_Your objective_
Write out the entries below once more, exactly.

_Provided records_

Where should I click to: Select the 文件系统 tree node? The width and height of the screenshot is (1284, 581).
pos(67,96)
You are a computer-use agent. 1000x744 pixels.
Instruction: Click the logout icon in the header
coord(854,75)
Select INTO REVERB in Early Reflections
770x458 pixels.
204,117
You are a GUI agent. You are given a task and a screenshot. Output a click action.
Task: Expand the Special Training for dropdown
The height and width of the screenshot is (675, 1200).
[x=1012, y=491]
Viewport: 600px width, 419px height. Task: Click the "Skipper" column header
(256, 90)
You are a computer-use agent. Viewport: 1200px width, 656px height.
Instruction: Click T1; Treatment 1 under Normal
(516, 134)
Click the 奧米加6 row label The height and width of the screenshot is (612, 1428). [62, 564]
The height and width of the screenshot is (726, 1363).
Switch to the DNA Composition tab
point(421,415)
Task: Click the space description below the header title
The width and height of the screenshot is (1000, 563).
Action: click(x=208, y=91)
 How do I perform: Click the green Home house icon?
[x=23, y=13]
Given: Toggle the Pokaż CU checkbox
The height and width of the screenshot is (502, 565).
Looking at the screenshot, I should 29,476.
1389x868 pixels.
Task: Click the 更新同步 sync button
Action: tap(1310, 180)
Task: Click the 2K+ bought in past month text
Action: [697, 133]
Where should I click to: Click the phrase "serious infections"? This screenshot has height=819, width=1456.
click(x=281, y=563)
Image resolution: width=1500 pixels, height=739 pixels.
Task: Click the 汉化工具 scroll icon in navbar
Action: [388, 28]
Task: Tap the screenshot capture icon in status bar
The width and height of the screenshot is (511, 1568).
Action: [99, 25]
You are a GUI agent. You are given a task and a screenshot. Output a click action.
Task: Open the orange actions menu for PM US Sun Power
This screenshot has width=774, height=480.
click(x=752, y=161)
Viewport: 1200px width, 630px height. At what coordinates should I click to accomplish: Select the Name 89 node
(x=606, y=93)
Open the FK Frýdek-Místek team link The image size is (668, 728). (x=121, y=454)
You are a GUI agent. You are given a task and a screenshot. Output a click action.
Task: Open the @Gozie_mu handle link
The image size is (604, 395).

_Exercise answer_
Where should I click to: Select the 文件系统 tree node? The width and height of the screenshot is (1284, 581).
pos(67,96)
You are a computer-use agent. 1000x744 pixels.
Instruction: Click the logout icon in the header
coord(854,75)
Select INTO REVERB in Early Reflections
770x458 pixels.
204,117
You are a GUI agent. You are given a task and a screenshot. Output a click action.
Task: Expand the Special Training for dropdown
The height and width of the screenshot is (675, 1200).
[x=1012, y=491]
Viewport: 600px width, 419px height. Task: Click the "Skipper" column header
(256, 90)
You are a computer-use agent. Viewport: 1200px width, 656px height.
Instruction: Click T1; Treatment 1 under Normal
(516, 134)
Click the 奧米加6 row label The height and width of the screenshot is (612, 1428). [62, 564]
The height and width of the screenshot is (726, 1363).
Switch to the DNA Composition tab
point(421,415)
Task: Click the space description below the header title
The width and height of the screenshot is (1000, 563).
Action: click(x=208, y=91)
 How do I perform: Click the green Home house icon?
[x=23, y=13]
Given: Toggle the Pokaż CU checkbox
The height and width of the screenshot is (502, 565).
Looking at the screenshot, I should 29,476.
1389x868 pixels.
Task: Click the 更新同步 sync button
Action: tap(1310, 180)
Task: Click the 2K+ bought in past month text
Action: [697, 133]
Where should I click to: Click the phrase "serious infections"? This screenshot has height=819, width=1456.
click(x=281, y=563)
Image resolution: width=1500 pixels, height=739 pixels.
Task: Click the 汉化工具 scroll icon in navbar
Action: [388, 28]
Task: Tap the screenshot capture icon in status bar
The width and height of the screenshot is (511, 1568).
Action: [99, 25]
You are a GUI agent. You are given a task and a screenshot. Output a click action.
Task: Open the orange actions menu for PM US Sun Power
This screenshot has width=774, height=480.
click(x=752, y=161)
Viewport: 1200px width, 630px height. At what coordinates should I click to accomplish: Select the Name 89 node
(x=606, y=93)
Open the FK Frýdek-Místek team link The image size is (668, 728). (x=121, y=454)
You are a GUI agent. You are given a task and a screenshot. Output a click action.
Task: Open the @Gozie_mu handle link
The image size is (604, 395).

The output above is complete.